His top lip quivered even as his head sank. “You don’t know–”
“I do know, Chuck. If you’d get your head out of your ass for two seconds, you’d realise it too.”
He raised a brow in disdain. “Oh yeah? Shut up or put up, is that what you’re saying?”
“I’m saying we need to get our house in order before we go off trying to huff and puff and blow everything else down.”
If there were a wall in front of him, he would have punched it. “Things are never going to be the same again. Durin is in a pack-linked coma. The alphas are barely holding it in place to keep him alive. Dad–”
It was my turn to snarl. The hypocrisy of it was not lost on either of us. I might talk a lot of shit about holding it together, but we both knew I was a sliver away from losing it too.

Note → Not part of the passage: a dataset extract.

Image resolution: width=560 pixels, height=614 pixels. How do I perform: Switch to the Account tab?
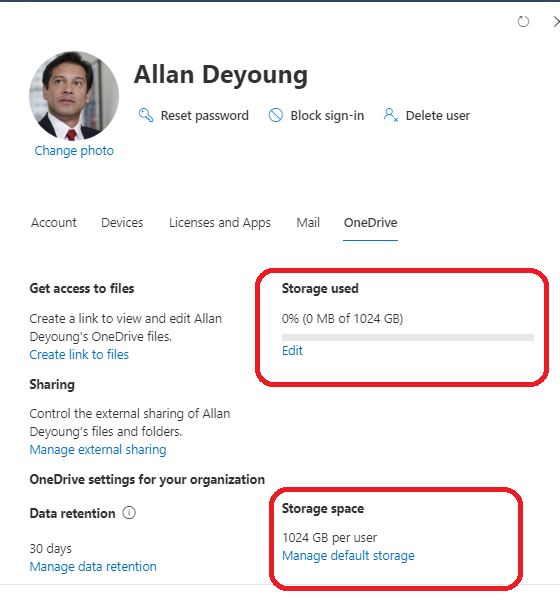[x=54, y=222]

Because if Durin went down, he would take the alphas, including Dad, with him. Then the Reserve would go crumbling after.
“And you want us to just sit by?” Charles hissed.
“I’m asking you not to be a thorn is my damned side so I can do my job.”
“And what job is that, exactly? Because if you want to talk about duty, you’d get on top of Stacey and get it over with.”
The lion came roaring to the surface of my thoughts as my vision became saturated in gold. He was only still breathing because my lion scented him as blood. Otherwise, there would be a corpse in front of me. I took a long, heated breath and drew the snapping animal back. What pissed me off the most was that he was right. The shit-eating grin that lit up his face told me he knew it too.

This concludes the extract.